**TEXT SECTION:**
::::

Regimental camps were not the only opportunity for the members to get free travel to more or less distant locations to meet with like-minded men : being a Volunteer opened up the possibility of attending Reviews, national competitions or other special events. Argyllshire corps regularly sent members to compete in National events both in Scotland and at Wimbledon. The Artillery were more likely to attend Scottish events at Irvine or Barry, while Rifle Volunteers participated in National competitions at Wimbledon for the Queen's prize - an officer won a Bronze medal in 1868, while a private won the Queen's prize in 1880, followed by a lieutanant winning the same prize in 1888. In the Bisley competition of 1896 a Campbeltown member won through to the third round of the Queen's competition. This indicates the high skill level among some of the members of the Argyllshire division : in 1892 Argyll was heralded as the best shooting Regiment among the 10 Volunteer Battalions, while a Sergeant Instructor at the Barry Artillery camp of the same year "regretted not having a repository team from his corps at Easdale .. excellent artillerymen". Argyllshire's Rifle Volunteers had the extraordinarily high number of 316 marksmen out of 669 members on the annual return for 1895. At this national level prizemoney was also on offer as an incentive to attendance : the Barry Artillery camp of 1896, attended by a detachment of the Inveraray corps, offered 17 competitions and in addition to cups the prizemoney amounted to £55030.

::::

**PROVIDED MATERIAL:**
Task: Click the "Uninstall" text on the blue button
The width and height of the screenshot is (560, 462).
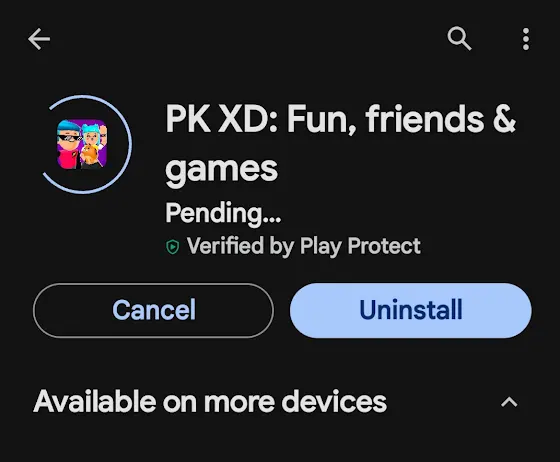Action: [x=411, y=310]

::::

**WHAT YOU NEED TO DO:**
a – Decide whether each statement agrees with the passage on the Argyllshire Volunteers. For each, answer yes or no and quote the deciding words of the passage. (i) The Artillery were more likely to attend Scottish events at Irvine or Barry. (ii) In the Bisley competition of 1896, a Campbeltown member won the Queen's prize. (iii) The 1895 annual return showed 316 marksmen among 669 members of Argyllshire's Rifle Volunteers.
b – Extend the passage on the Argyllshire Volunteers, picking up after its final sentence.

**WRITTEN RESPONSES:**
a –
(i) Yes: "The Artillery were more likely to attend Scottish events at Irvine or Barry"
(ii) No: "a Campbeltown member won through to the third round of the Queen's competition"
(iii) Yes: "Argyllshire's Rifle Volunteers had the extraordinarily high number of 316 marksmen out of 669 members on the annual return for 1895"

b –
Other sporting contexts
Such skill with the rifle may have been put to use in non-military settings also. In 1896, the Inland Revenue authorities agreed to allow ex-volunteers, "provided that they were once efficient", to take part in shooting competitions and target practice without requiring them to take out a gun licence. The regular Easdale New Year wappenschaws had been restricted to Volunteers within the parish, but by the 1890s there had been a substantial growth in the number of glass ball, brass ball and clay-pigeon shooting competitions held across the county : and not all of the participants were gamekeepers (whose participation tended to be restricted to closed classes). It does not seem unlikely that in communities on Mull, on Islay, in Lorn and Lochaber, men who had practised target shooting with the Volunteers would pay an entry fee of 1s or 2s (5-10p) to compete for cash prizes or sweepstakes31.
Cunningham clearly identifies the recreational opportunities as a major inducement and the attractiveness of outdoor recreation of a physical nature to the urban working class men32. The need for outdoor physical recreation would not be so great for the rural working class shepherds, ploughmen, fishermen, quarriers, powdermen and labourers who comprised many of the detachments. For some, membership might offer the opportunity to meet distant friends or relatives while participating in drills, rifle-shooting, military competitions and athletic sports at the camps. In many rural areas there was little opportunity for active group recreation throughout the year, and the Good Templars, friendly societies and mutual improvement societies might not have been an attractive leisure option for active men. From early years, sporting opportunities were associated with the Argyllshire Volunteers : members played cricket in Campbeltown, shinty in Ballachulish and Furnace, and by the 1890s football - the Rifle Volunteers Football Club of Dunoon had won the County Association Cup in 1889, 1890 and 1891. More generally, annual pleasure trips or picnics were also a feature of life in the corps - frequently by chartered steamer, with a Corps band to entertain and with friends and families accompanying the Volunteers33.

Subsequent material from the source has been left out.